#### Source data:
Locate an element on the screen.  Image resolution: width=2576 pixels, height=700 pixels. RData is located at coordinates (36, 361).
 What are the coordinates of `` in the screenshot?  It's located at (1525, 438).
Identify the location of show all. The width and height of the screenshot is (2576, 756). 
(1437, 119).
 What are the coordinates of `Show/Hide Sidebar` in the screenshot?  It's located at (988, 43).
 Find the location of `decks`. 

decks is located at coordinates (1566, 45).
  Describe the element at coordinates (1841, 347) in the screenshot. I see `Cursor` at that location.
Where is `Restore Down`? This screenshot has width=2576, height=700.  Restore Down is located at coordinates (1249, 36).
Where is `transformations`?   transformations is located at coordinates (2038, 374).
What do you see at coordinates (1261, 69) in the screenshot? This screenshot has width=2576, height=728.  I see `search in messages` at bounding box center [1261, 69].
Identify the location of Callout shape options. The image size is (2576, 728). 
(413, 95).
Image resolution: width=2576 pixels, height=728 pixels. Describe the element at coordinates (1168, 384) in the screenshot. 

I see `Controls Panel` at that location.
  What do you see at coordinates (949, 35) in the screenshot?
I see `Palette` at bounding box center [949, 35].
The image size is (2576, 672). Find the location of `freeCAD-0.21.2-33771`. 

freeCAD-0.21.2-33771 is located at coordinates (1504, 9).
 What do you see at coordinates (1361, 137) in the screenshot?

#### Goal:
Return each line from the rows above that contains the string "freeCAD", matching case exactly.

#### Response to this exercise:
The image size is (2576, 672). Find the location of `freeCAD-0.21.2-33771`. 
freeCAD-0.21.2-33771 is located at coordinates (1504, 9).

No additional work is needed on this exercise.